● Exercise prompt:
All of the entries need to be written out again, exactly as they are.

● Entries provided:
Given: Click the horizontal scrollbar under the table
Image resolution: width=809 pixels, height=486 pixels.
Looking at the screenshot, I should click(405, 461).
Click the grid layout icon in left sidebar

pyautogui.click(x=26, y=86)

● Exercise solution:
Given: Click the horizontal scrollbar under the table
Image resolution: width=809 pixels, height=486 pixels.
Looking at the screenshot, I should click(405, 461).
Click the grid layout icon in left sidebar

pyautogui.click(x=26, y=86)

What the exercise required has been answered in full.